DATA FOR REVIEW —
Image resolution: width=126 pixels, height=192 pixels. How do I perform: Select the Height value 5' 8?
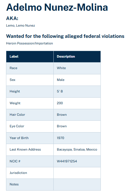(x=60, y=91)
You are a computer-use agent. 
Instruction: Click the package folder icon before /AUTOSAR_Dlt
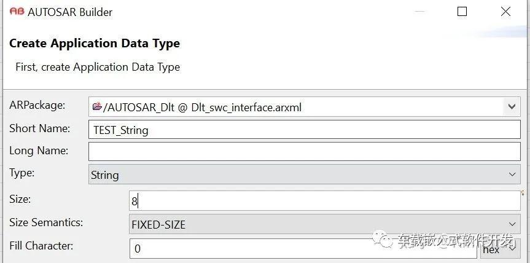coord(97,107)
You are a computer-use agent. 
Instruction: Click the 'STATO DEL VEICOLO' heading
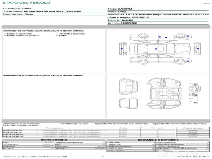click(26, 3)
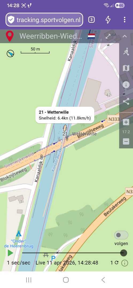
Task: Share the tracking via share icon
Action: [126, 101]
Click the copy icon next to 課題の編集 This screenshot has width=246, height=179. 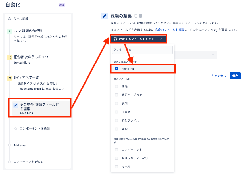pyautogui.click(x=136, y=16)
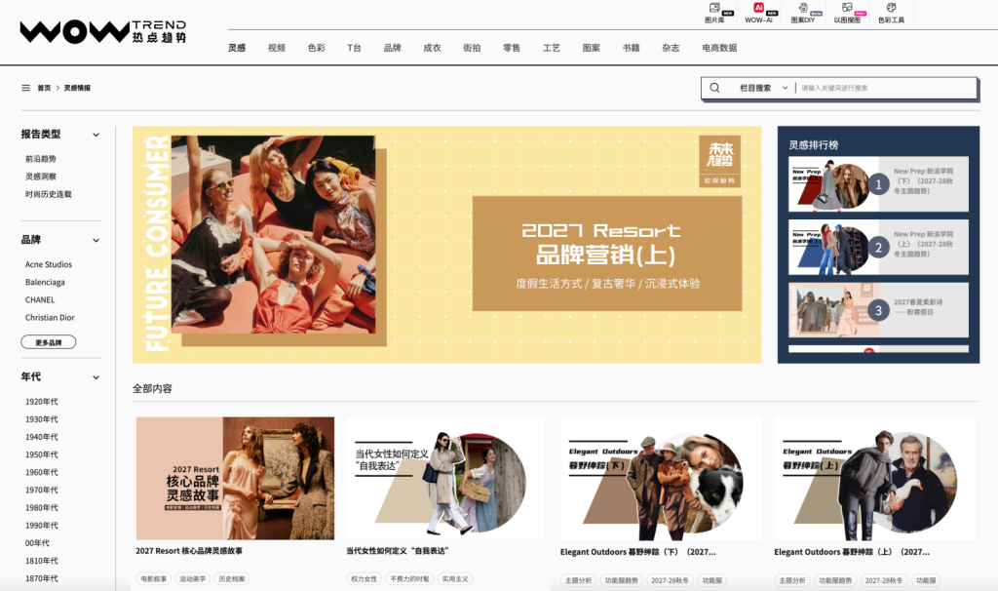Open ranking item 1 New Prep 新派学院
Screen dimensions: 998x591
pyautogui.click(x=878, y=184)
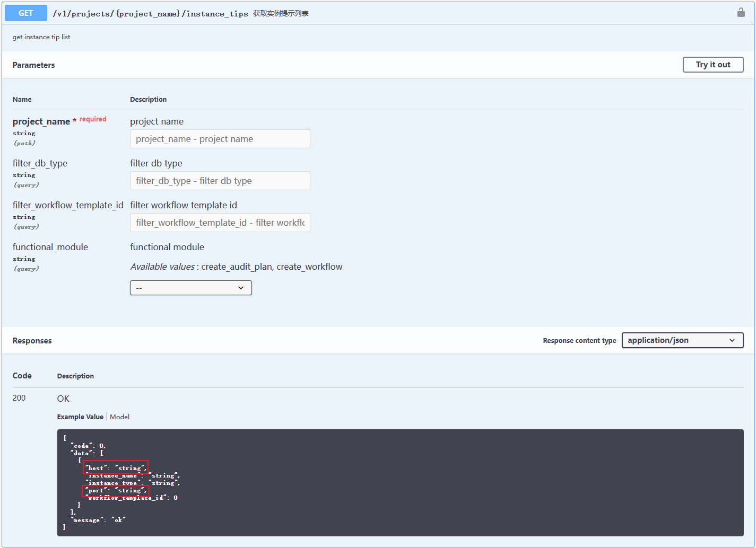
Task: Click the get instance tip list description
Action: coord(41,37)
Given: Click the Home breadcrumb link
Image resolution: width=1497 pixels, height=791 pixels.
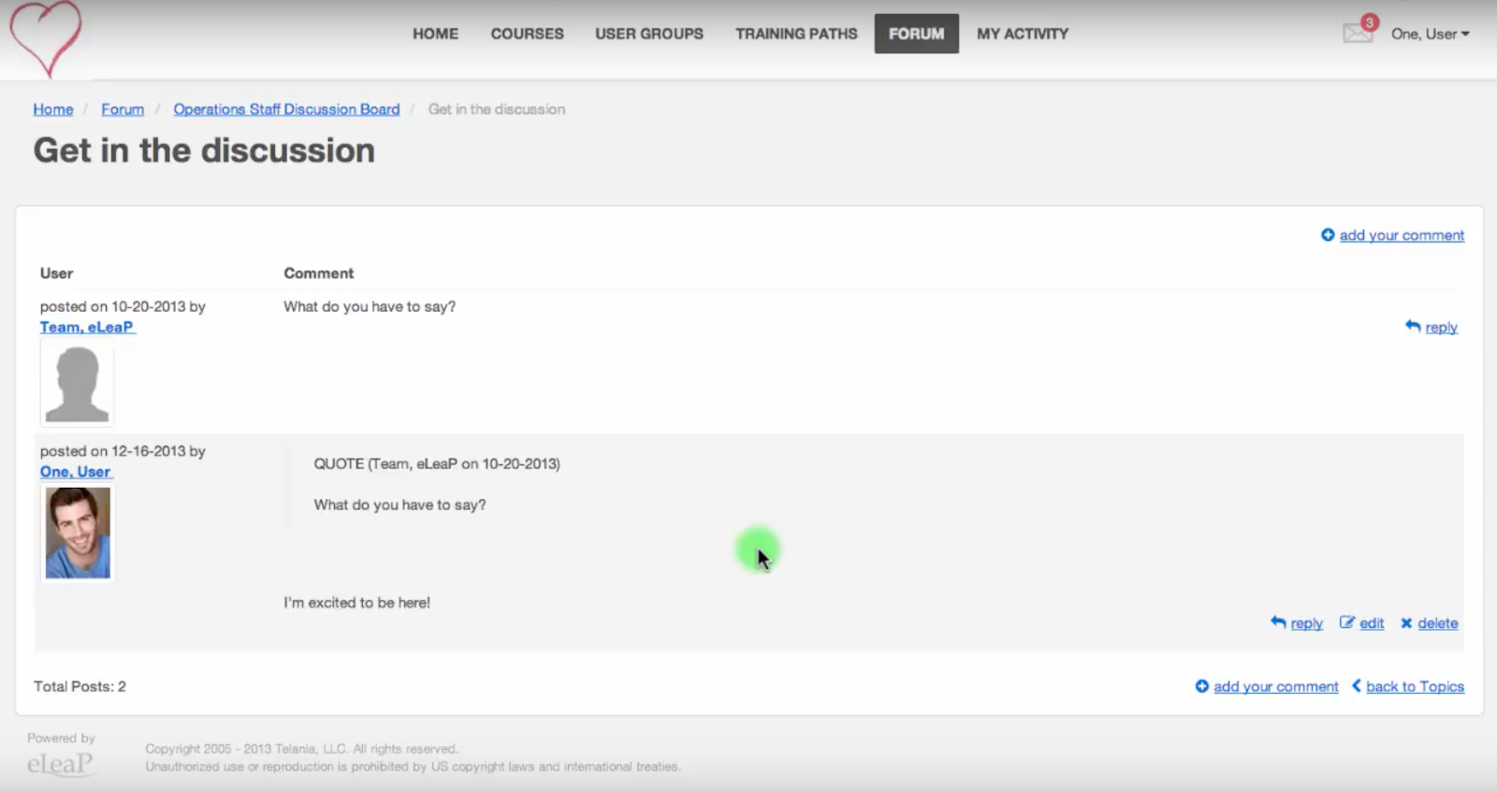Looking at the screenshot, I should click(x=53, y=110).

==

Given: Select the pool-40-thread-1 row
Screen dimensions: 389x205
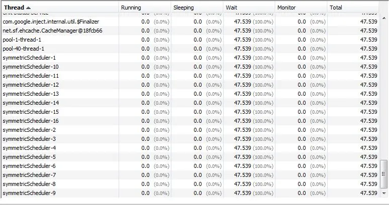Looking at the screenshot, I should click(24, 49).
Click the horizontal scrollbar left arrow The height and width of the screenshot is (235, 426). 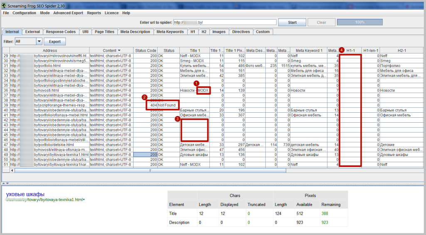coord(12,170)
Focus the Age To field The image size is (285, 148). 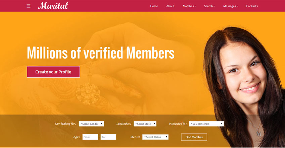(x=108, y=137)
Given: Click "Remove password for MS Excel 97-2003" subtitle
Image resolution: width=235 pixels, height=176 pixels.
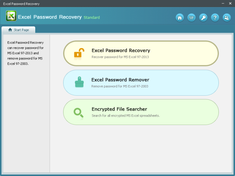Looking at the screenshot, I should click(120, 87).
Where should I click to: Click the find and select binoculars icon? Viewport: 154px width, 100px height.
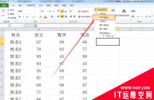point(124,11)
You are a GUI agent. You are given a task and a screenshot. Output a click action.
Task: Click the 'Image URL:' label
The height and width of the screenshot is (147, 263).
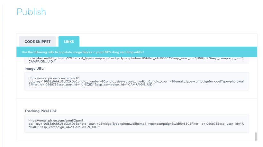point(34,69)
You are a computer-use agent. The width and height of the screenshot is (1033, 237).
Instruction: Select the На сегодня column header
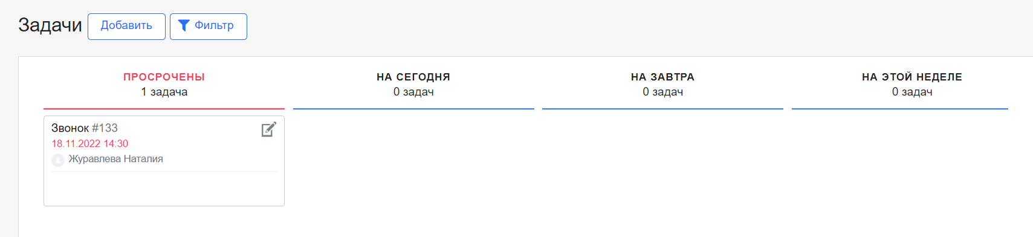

WHAT YOU WILL DO — For the string "agent", return every line of the data where it appears.

TASK RESULT —
You are a computer-use agent. 
You are a computer-use agent. 
You are a GUI agent. You are given a task and a screenshot. Output a click action.
You are a computer-use agent. The width and height of the screenshot is (1033, 237).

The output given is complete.